I shrugged and stepped away from her.
She stepped closer so that now she stood at my side. “What’d you think?”
“I threw her in the trash.” My heart was kicking, knowing she’d be angry. I tried to stare her squarely down, but I’m no good at that kind of thing. I could feel myself smiling although I didn’t mean it. My voice was watery, apologizing. “Sor-ry. Too gross.”
“You cow!” she burst out. Then quickly, she recovered, smiled, showing me her pointy kitten teeth. She looked different when she smiled. A small twist that turned her charming. “you goof!
was the whole point! But if you threw mine away, you have to draw me something in replacement, right? Right?”
Another thing I would learn about Amandine.

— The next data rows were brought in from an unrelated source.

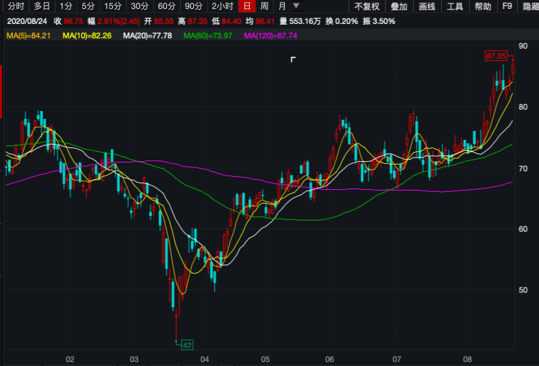Open the 画线 drawing tools

427,7
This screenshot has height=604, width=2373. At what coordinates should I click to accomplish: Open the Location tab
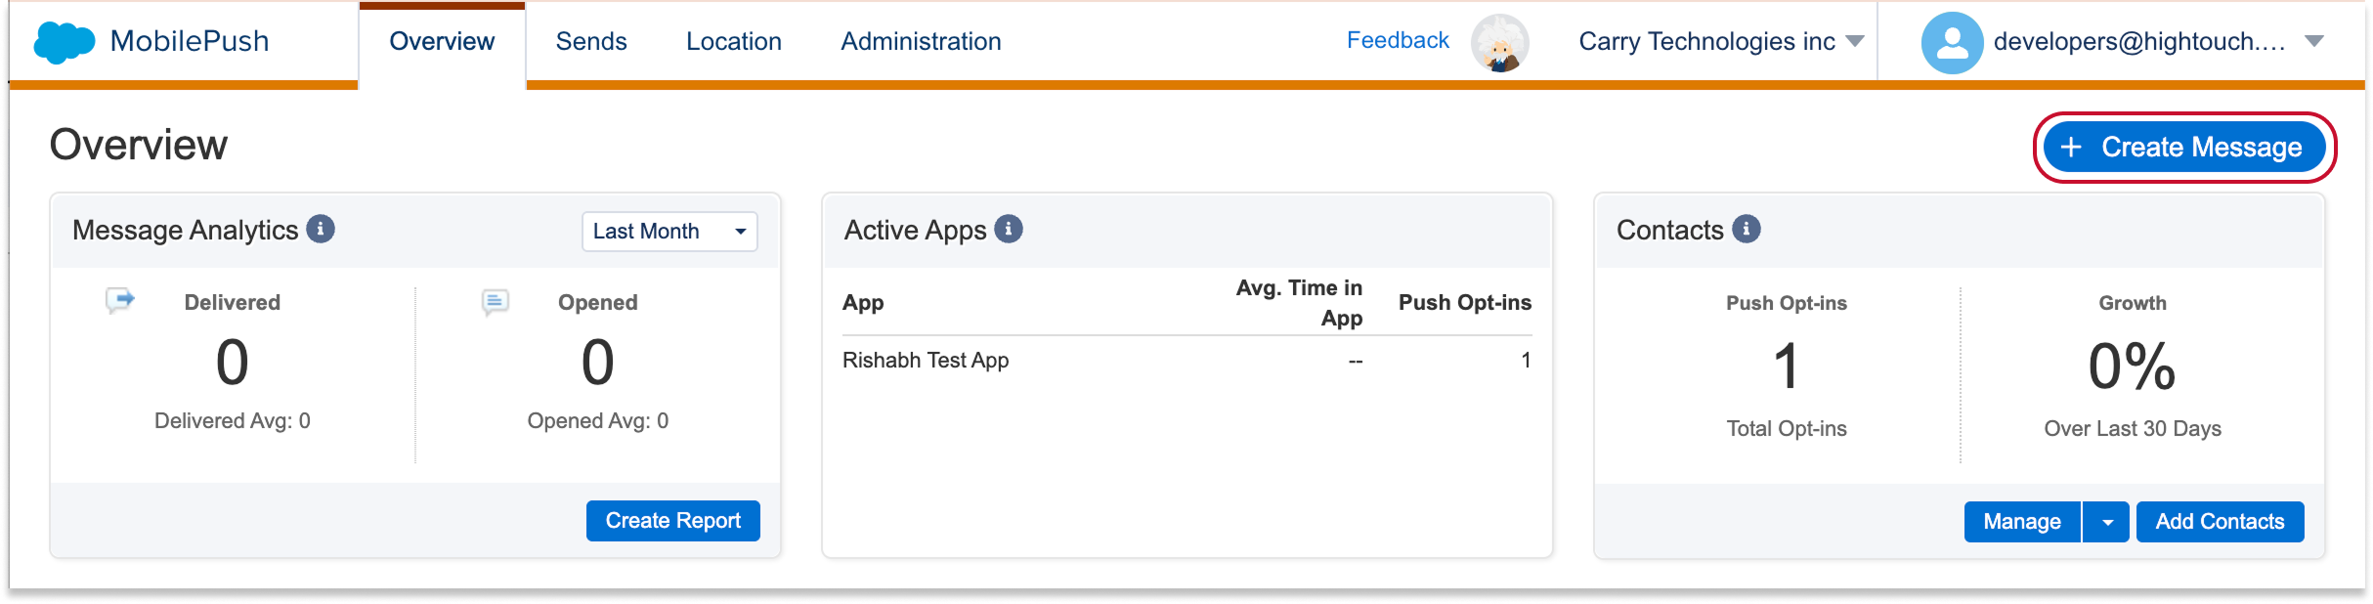click(734, 41)
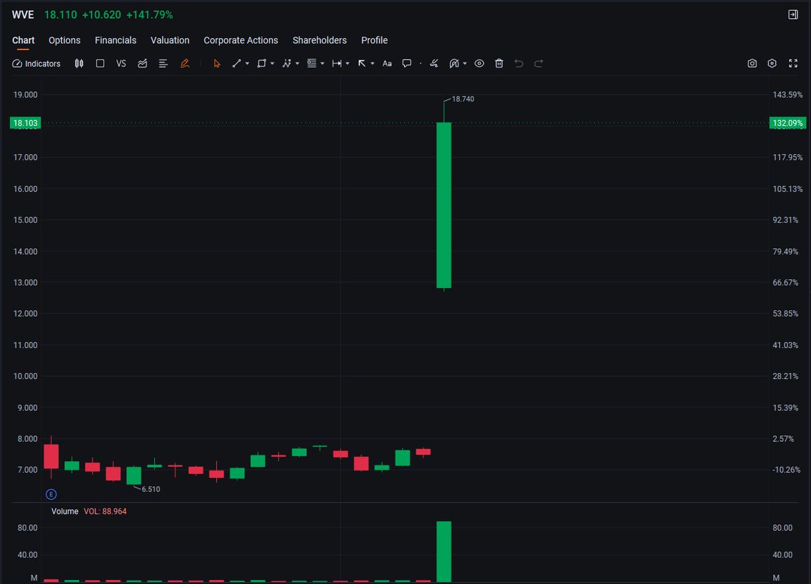The image size is (811, 584).
Task: Select the candlestick chart type icon
Action: (79, 63)
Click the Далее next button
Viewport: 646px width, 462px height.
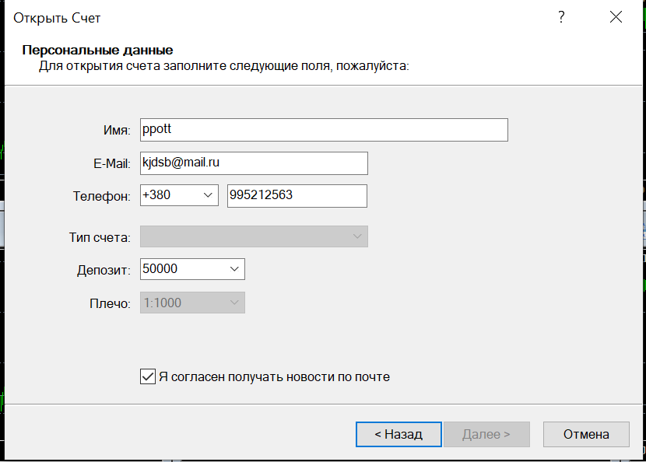[486, 434]
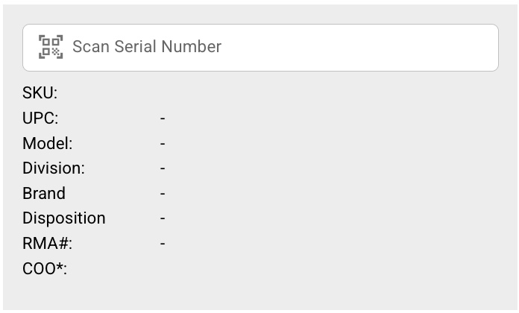Click the SKU label
The height and width of the screenshot is (313, 519).
click(40, 93)
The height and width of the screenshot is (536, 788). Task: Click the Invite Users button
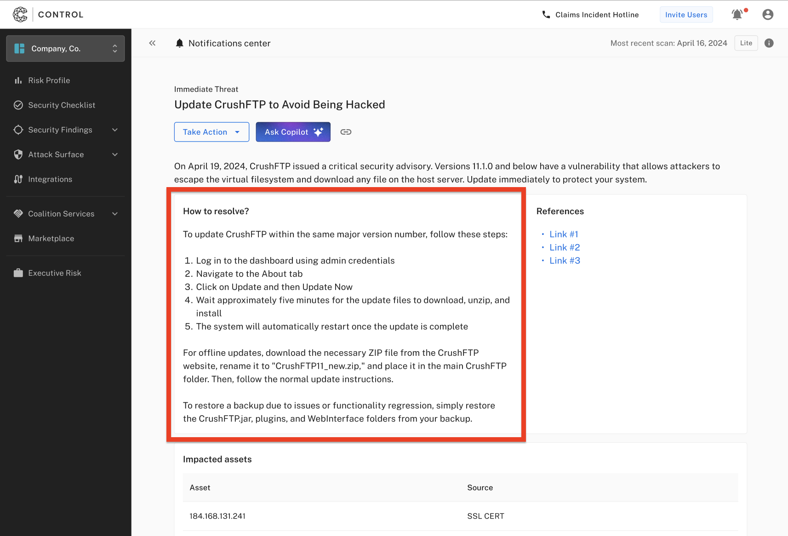(686, 15)
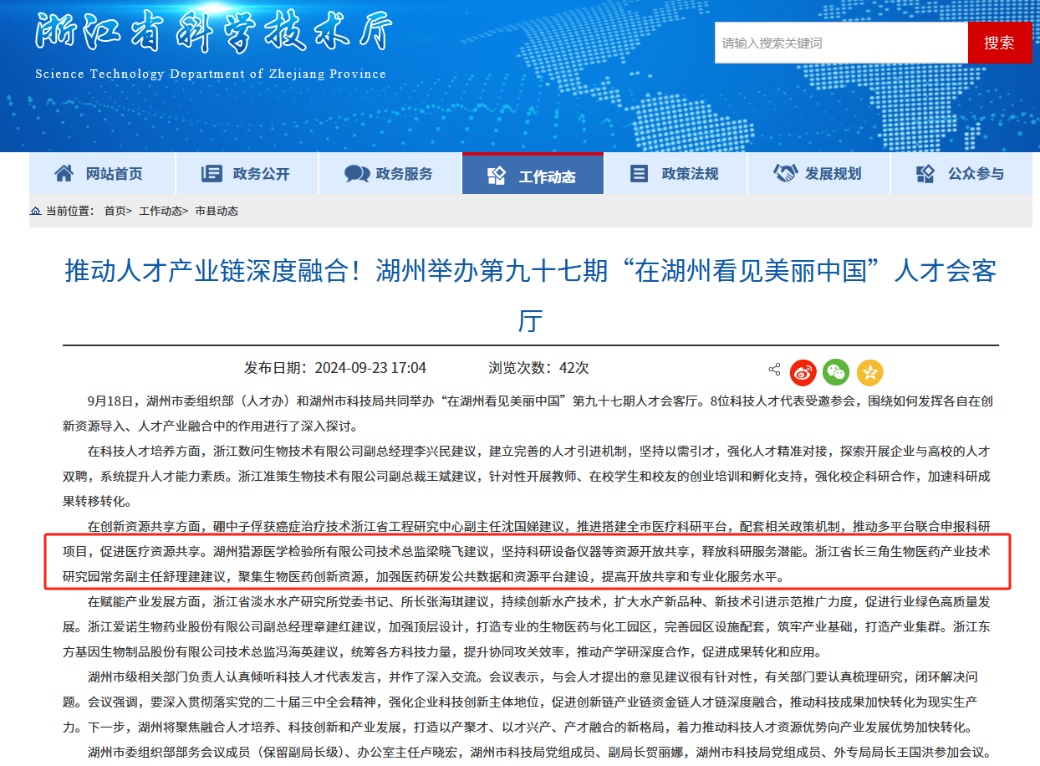Follow the 市县动态 breadcrumb link
This screenshot has width=1040, height=766.
pyautogui.click(x=217, y=211)
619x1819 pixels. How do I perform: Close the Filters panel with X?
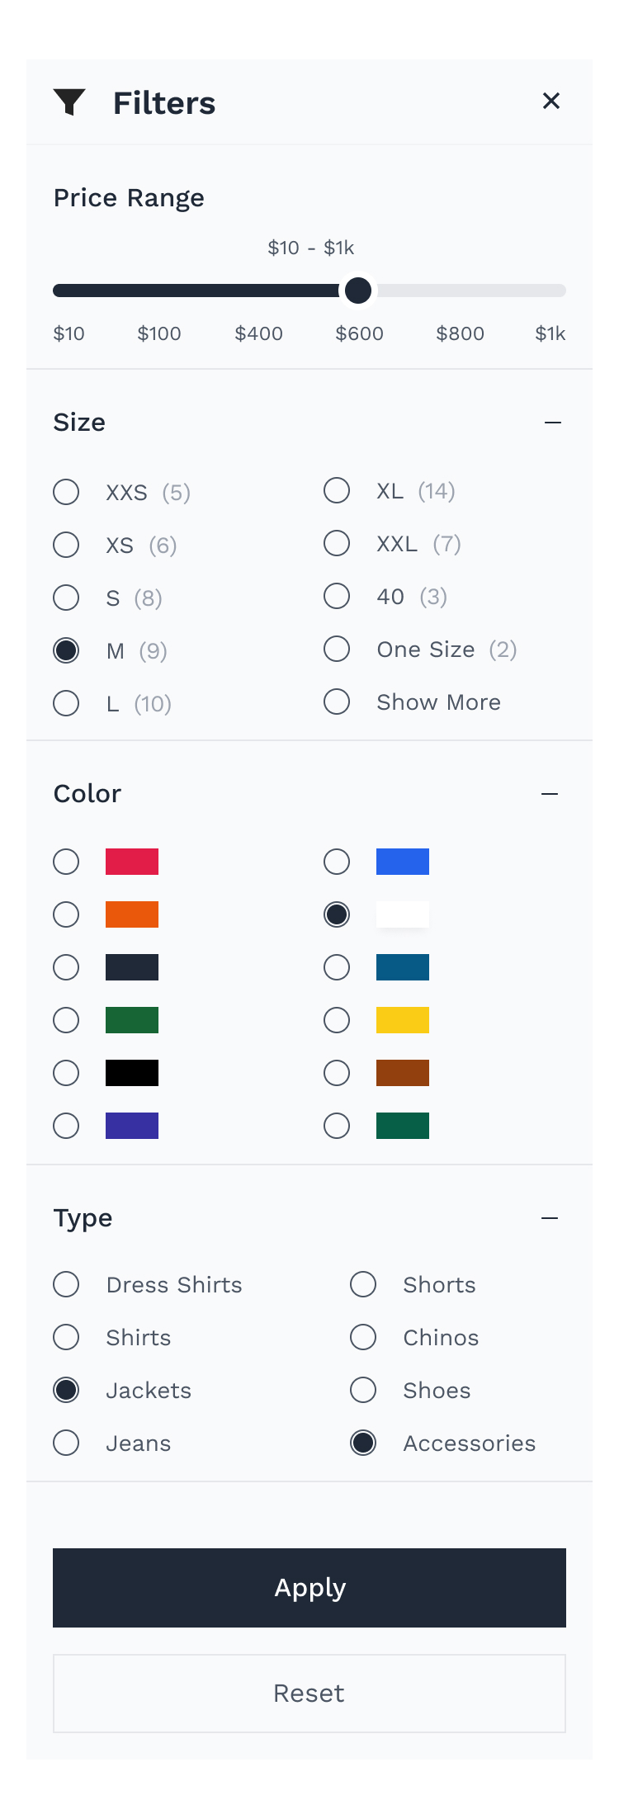click(x=551, y=101)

Everything, everything was either a bet or a bargain.
“I don’t … I don’t know.” I swallowed.
“The Ugliest Thing you ever saw. You draw it for me. You have to.”
“Yours was a lie, though. You never saw that lady.”
“Yuh-huh, I did.”
“In a movie?”
“In my brain.”
“That doesn’t count,” I said. “Last week, you told me … you said you had to see it. That you had to see it for real.”
“She was for real.”
“I never said that.”
I was confused. What had she said, exactly? The lunch bell rang, startling us both, reminding me that we were not the only two people in the entire cafeteria.
Amandine cornered me after school. Since we were in different homerooms, and because I was in advanced math and English classes (my old school had been harder), lunch and spring fitness were our only shared periods, and we did not have spring fitness on Mondays.